◆ What is required: Express the lines from the line with "The width and height of the screenshot is (960, 555)." up to and including the line with "The height and width of the screenshot is (552, 1321)." as a JSON list of strings, one string per line, leaving out blank lines.

◆ The input:
** BEGIN **

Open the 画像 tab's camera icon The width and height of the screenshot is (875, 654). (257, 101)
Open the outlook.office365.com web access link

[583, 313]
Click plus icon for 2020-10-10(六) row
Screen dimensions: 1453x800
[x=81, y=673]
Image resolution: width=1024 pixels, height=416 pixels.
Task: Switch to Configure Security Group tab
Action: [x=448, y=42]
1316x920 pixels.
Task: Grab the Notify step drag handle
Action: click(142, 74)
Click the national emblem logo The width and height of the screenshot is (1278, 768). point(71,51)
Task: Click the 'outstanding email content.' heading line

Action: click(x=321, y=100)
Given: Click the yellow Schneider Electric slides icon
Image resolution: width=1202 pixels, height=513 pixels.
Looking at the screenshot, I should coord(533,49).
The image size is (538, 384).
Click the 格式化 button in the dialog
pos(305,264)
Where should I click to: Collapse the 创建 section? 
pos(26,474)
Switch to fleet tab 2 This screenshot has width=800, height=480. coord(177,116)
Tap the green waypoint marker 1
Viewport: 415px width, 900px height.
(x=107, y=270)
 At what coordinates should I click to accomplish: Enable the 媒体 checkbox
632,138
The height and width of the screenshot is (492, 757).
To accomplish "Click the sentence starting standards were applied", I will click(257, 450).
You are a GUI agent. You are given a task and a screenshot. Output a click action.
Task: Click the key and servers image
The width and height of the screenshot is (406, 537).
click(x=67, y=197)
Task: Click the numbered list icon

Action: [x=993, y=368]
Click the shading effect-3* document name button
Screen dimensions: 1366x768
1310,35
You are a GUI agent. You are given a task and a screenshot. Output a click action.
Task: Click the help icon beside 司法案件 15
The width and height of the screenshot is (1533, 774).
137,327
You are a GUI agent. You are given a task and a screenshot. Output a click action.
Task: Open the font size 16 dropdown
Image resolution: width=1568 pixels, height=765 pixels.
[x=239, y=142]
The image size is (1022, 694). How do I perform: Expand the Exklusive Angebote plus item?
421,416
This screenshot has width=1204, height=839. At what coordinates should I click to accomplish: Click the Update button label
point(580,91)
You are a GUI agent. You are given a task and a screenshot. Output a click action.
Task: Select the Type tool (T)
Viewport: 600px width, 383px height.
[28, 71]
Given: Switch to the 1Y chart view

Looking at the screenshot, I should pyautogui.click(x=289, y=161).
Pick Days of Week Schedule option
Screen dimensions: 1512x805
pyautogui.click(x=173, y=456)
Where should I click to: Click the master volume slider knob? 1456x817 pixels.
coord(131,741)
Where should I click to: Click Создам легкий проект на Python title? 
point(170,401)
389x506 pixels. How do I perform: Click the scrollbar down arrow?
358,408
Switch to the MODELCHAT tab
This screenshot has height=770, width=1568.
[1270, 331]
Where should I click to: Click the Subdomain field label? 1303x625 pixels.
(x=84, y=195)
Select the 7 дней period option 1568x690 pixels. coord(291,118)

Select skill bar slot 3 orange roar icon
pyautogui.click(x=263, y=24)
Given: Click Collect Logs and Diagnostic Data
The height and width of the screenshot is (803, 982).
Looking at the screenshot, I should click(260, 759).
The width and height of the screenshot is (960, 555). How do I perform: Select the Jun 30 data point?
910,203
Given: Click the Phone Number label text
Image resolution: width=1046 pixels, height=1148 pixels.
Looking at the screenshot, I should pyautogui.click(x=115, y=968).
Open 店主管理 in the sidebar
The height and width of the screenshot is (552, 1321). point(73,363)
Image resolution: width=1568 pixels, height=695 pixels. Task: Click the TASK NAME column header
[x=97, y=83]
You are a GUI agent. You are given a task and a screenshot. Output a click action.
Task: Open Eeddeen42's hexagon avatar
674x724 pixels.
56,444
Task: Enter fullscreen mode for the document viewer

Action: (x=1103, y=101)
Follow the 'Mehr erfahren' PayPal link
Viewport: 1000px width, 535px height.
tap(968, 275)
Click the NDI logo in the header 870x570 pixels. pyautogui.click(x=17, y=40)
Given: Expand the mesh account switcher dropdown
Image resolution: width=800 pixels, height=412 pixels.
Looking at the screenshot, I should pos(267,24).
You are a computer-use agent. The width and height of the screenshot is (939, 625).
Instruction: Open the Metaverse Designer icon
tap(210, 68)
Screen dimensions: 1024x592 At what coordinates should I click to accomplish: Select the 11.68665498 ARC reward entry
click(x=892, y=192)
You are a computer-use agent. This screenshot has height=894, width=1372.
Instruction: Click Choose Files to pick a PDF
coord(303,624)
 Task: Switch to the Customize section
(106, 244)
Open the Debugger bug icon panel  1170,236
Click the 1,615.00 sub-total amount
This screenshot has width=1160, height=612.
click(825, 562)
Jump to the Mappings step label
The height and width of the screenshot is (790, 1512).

** END **

◆ Answer to the problem:
[
  "The width and height of the screenshot is (960, 555). How do I perform: Select the Jun 30 data point?",
  "910,203",
  "Given: Click the Phone Number label text",
  "Image resolution: width=1046 pixels, height=1148 pixels.",
  "Looking at the screenshot, I should pyautogui.click(x=115, y=968).",
  "Open 店主管理 in the sidebar",
  "The height and width of the screenshot is (552, 1321). point(73,363)"
]